写真資料:バチカンでとり行われた司祭の叙階式 写真資料:バチカンでとり行われた司祭の叙階式  (Vatican Media)

2026年度「世界召命祈願日」に向け、教皇メッセージ

カトリック教会の2026年度「世界召命祈願日」に先立ち、教皇レオ14世のメッセージが発表された。

 カトリック教会は、2026年度「世界召命祈願日」を4月26日に記念する。

 この日は、神が一人ひとりを招いておられる「召命」について考え、特に司祭、修道者への招きに一人でも多くの人が応えることができるように祈願する日。

 教皇レオ14世は同記念日に向けて、「神の賜物の内的な発見」をテーマにメッセージを発表された。

 この中で教皇は、「善き牧者の日」とも呼ばれる復活節第4主日に記念されるこの召命祈願日に、一人ひとりの心の奥深くで花開く、神からの無償の賜物の内的発見としての召命について共に考えるよう招いている。

 美しさへの道

 教皇は「善き羊飼い」イエスを見つめることで、イエスに従う人生の本当の美しさに気づくことができる、と言われる。

 さらに、イエスの弟子になることで、イエスの美しさによってわたしたちが変容され、わたしたちの人生そのものが「美しくなる」と述べている。

 教皇は、キリストのいのちに参与し、キリストの使命を分かち合い、キリストご自身の美しさで輝くことを、キリスト者の深い召命として示されている。

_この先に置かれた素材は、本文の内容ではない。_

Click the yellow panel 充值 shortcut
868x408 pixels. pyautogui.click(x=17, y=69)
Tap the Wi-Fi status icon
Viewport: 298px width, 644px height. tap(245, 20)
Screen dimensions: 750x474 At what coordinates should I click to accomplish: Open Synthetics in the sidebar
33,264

 聖アウグスティヌスが自身の魂の最も奥深い部分に神の存在を見出し、それをイエスとの絆を育てるための場所としたこと、神の美しさと善を体験するために、自分の内面を大切にすることの重要性を理解・実践していたことに、教皇は触れている。

 神との絆を祈りと沈黙の中で築くことで、召命という賜物を受け入れて生きる可能性が開かれる。召命は押し付けられたり、ただ従うだけの既成の筋書きではなく、愛と幸福の計画である。

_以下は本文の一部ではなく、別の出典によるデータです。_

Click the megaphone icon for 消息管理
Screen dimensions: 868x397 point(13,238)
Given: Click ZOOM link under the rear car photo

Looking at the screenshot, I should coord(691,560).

 「内面性への配慮」、召命司牧と福音宣教においてここから常に再出発することが必要であり、わたしたちの環境が、生きた信仰、絶え間ない祈り、兄弟愛に満ちた寄り添いによって輝いてこそ、神の呼びかけは花開き、熟し、各自と世界にとって幸福と救いの道となる、と教皇は説いている。

 神を知り、自らの召命を知る

 あらゆる召命は、愛である神への認識と体験からのみ始まる。

 わたしたちを深くご存じであり、頭の毛までも数えておられる神(参照 マタイ10,30)は、わたしたちのために、各自に特有の聖性と奉仕の道を考えてくださった、と教皇は言われる。

 しかし、その一方で、神がわたしたちをご存じのように、わたしたちの方も神を知る必要があると教皇は指摘。

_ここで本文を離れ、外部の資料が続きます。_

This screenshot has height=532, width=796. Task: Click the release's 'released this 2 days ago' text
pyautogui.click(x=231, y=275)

 祈りや、みことばに耳を傾けること、秘跡、教会生活、兄弟姉妹へたちへの献身を通して、わたしたちは神を知るよう招かれている、と記されている。

 召命に必要な信頼

 神を知ることから、召命を貫くために必要な信頼が生まれる。

 実際、人生とは、神に信頼し、寄り頼むことの連続である。それは、神のご計画がわたしたちの計画を覆す時も同様である。

 教皇は、ナザレのヨセフを、神のご計画に対する完全な信頼の象徴として示される。ヨセフは、まわりのすべてが闇のように否定的に見え、物事が思っていたことと反対の方向に進んでいるかに見えても、神に信頼し続けた。

 教皇は、「希望の聖年」が教えてくれたように、神の約束における揺るぎない固い信頼を育み、絶望に負けることなく、主の復活に確信を置きながら、恐れや不安を克服するよう励まされる。

 神は最も暗い最中にもわたしたちを見捨てられず、ご自身の光をもって、わたしたちのすべての闇を散らしてくださる。

 召命の成熟

 召命とは固定された目標ではなく、主との親密さによって育まれる、ダイナミックな成熟のプロセスである。

 召命において成長するとは、イエスと共にいて、心において、また人生の様々な局面において、聖霊の働きに委ね、受け取った賜物に照らしてすべてを読み取ることである、と教皇は強調。

 召命とは、ただちに得られるものでも、一度にすべて与えられるものでもない。それは、人生と同じように発展していく歩みであり、そこで受け取った賜物は、守るだけでなく、成長させ、実を結ばせるために、神との日々の絆によって養われなければならない、と述べている。

 教皇は、日々の祈りとみことばの黙想を通して、神との個人的な絆を深めるよう勧められる。

 立ち止まり、耳を傾け、信頼することで、召命の賜物は成熟し、皆さんを幸せにすると共に、教会と世界に豊かな実りをもたらすだろう、と教皇は記している。